BUGS, CAVEATS, MISCELLANY
    Geo::StreetAddress::US might not correctly parse house numbers that
    contain hyphens, such as those used in parts of Queens, New York. Also,
    some addresses in rural Michigan and Illinois may contain letter
    prefixes to the building number that may cause problems. Fixing these
    edge cases is on the to-do list, to be sure. Patches welcome!

    This software was originally part of Geo::Coder::US (q.v.) but was split
    apart into an independent module for your convenience. Therefore it has
    some behaviors which were designed for Geo::Coder::US, but which may not
    be right for your purposes. If this turns out to be the case, please let
    me know.

    Geo::StreetAddress::US does NOT perform USPS-certified address
    normalization.

SEE ALSO
    This software was originally part of Geo::Coder::US(3pm).

    Lingua::EN::AddressParse(3pm) and Geo::PostalAddress(3pm) both do
    something very similar to Geo::StreetAddress::US, but are either too
    strict/limited in their address parsing, or not really specific enough
    in how they break down addresses (for my purposes). If you want
    USPS-style address standardization, try Scrape::USPS::ZipLookup(3pm). Be
    aware, however, that it scrapes a form on the USPS website in a way that
    may not be officially permitted and might break at any time. If this
    module does not do what you want, you might give the othersa try. All
    three modules are available from the CPAN.

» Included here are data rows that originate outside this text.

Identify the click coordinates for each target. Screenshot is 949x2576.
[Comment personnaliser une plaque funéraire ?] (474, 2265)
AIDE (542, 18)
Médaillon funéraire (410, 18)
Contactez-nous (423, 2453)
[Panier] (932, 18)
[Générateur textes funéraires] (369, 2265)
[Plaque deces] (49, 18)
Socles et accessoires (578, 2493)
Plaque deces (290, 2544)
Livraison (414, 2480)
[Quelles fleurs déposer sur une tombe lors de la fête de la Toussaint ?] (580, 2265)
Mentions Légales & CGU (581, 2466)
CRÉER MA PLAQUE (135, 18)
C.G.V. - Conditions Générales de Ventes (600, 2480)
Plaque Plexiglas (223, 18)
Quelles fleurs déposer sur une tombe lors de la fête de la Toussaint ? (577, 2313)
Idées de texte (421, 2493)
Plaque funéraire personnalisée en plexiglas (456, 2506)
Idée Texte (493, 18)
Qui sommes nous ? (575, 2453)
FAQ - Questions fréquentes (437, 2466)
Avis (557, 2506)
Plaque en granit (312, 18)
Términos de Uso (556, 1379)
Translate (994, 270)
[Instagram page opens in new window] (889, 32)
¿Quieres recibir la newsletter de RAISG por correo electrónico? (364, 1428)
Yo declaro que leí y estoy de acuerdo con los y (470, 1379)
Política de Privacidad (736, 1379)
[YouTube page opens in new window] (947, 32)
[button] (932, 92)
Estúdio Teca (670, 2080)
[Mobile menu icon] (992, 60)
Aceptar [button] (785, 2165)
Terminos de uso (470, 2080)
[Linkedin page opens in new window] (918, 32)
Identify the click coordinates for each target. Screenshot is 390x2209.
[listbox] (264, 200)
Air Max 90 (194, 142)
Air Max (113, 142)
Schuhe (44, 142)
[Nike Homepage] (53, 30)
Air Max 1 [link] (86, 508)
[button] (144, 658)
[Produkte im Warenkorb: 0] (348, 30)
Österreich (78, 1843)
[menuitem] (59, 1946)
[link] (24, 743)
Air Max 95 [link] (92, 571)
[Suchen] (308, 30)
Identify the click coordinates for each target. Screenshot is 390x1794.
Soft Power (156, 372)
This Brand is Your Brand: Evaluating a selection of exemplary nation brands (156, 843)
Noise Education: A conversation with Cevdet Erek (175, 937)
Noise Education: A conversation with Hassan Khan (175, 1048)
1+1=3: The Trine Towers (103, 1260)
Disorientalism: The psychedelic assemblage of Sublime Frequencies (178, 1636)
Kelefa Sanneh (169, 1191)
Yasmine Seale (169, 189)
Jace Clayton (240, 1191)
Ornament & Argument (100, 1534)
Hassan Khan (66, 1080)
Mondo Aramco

    You can see Geo::StreetAddress::US in action at <http://geocoder.us/>.

APPRECIATION
    Many thanks to Dave Rolsky for submitting a very useful patch to fix
    fractional house numbers, dotted directionals, and other kinds of edge
    cases, e.g. South St. He even submitted additional tests!

AUTHOR
    Schuyler D. Erle <schuyler@geocoder.us>

COPYRIGHT AND LICENSE
    Copyright (C) 2005 by Schuyler D. Erle.

    This library is free software; you can redistribute it and/or modify it
    under the same terms as Perl itself, either Perl version 5.8.4 or, at
    your option, any later version of Perl 5 you may have available.